En Israel, la población volvió a refugiarse tras nuevas salvas de misiles disparadas por Irán y por Hezbolá desdel Líbano, una escena repetida durante las últimas cinco semanas. Irán lanzó tres oleadas contra la región central del país y contra Haifa, empleando municiones en racimo que afectaron áreas extensas y causaron daños materiales.
Las expectativas de un final rápido de los combates siguen siendo bajas. The Wall Street Journal informó que la mediación impulsada por potencias regionales, entre ellas Pakistán, está estancada. Irán comunicó a los mediadores que no aceptará reunirse con funcionarios estadounidenses en Islamabad en los próximos días y que considera inadmisibles las exigencias de Washington. Turquía y Egipto tratan ahora de abrir sedes alternativas para nuevos contactos, con Qatar y Estambul entre las opciones en estudio.
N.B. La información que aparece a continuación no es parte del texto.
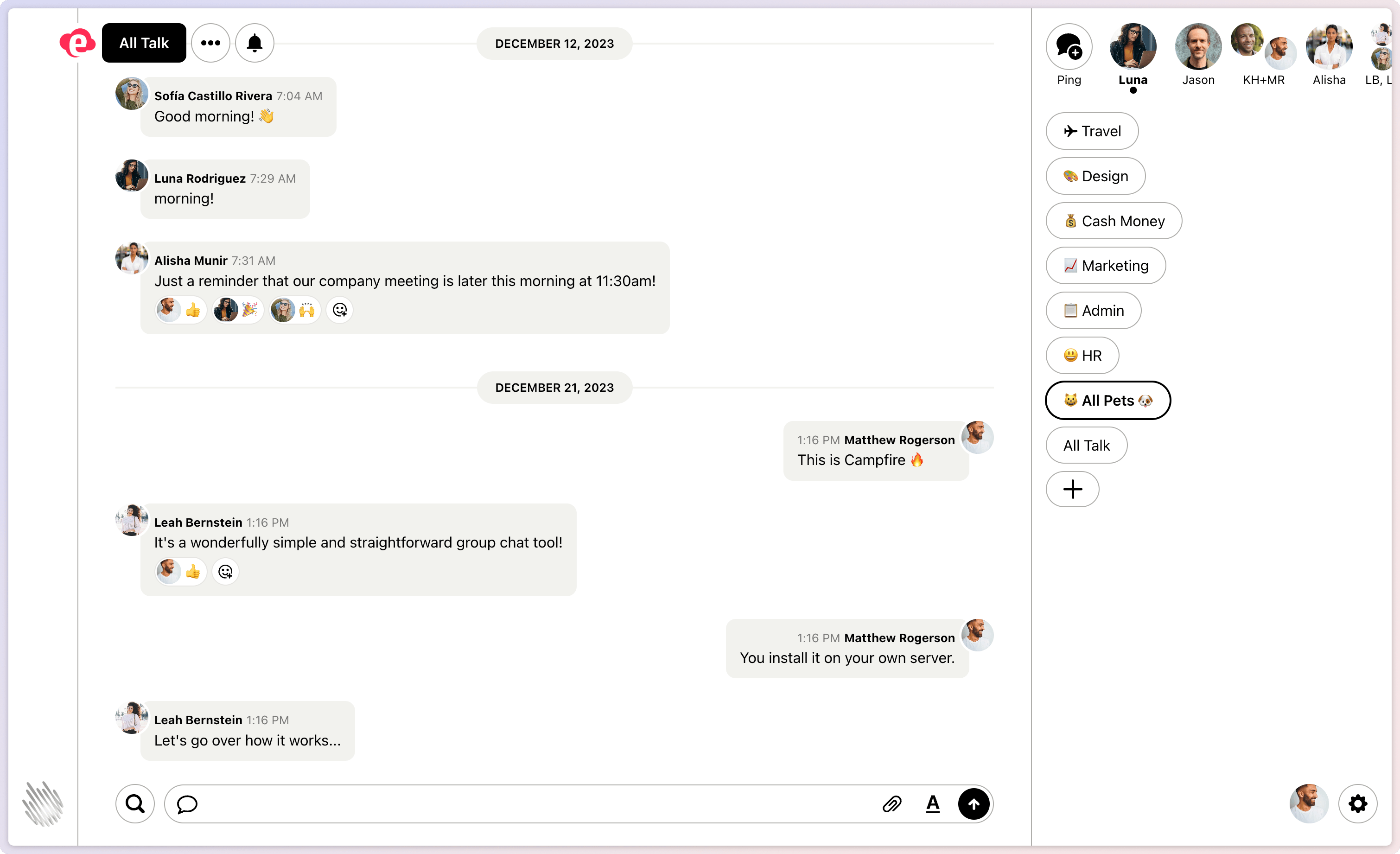Open my profile avatar at bottom right

(x=1309, y=803)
En medio de la tensión en Ormuz, Teherán permitió el viernes el tránsito de un buque francés por el estrecho. Se trata del Kribi, con bandera de Malta y operado por la naviera francesa CMA CGM. El barco forma parte de un grupo de buques pertenecientes a países no involucrados directamente en la guerra o que han impedido el uso de su espacio aéreo o de sus bases por parte de Estados Unidos. La autorización llegó un día después de que el presidente francés, Emmanuel Macron, criticara abiertamente a Trump.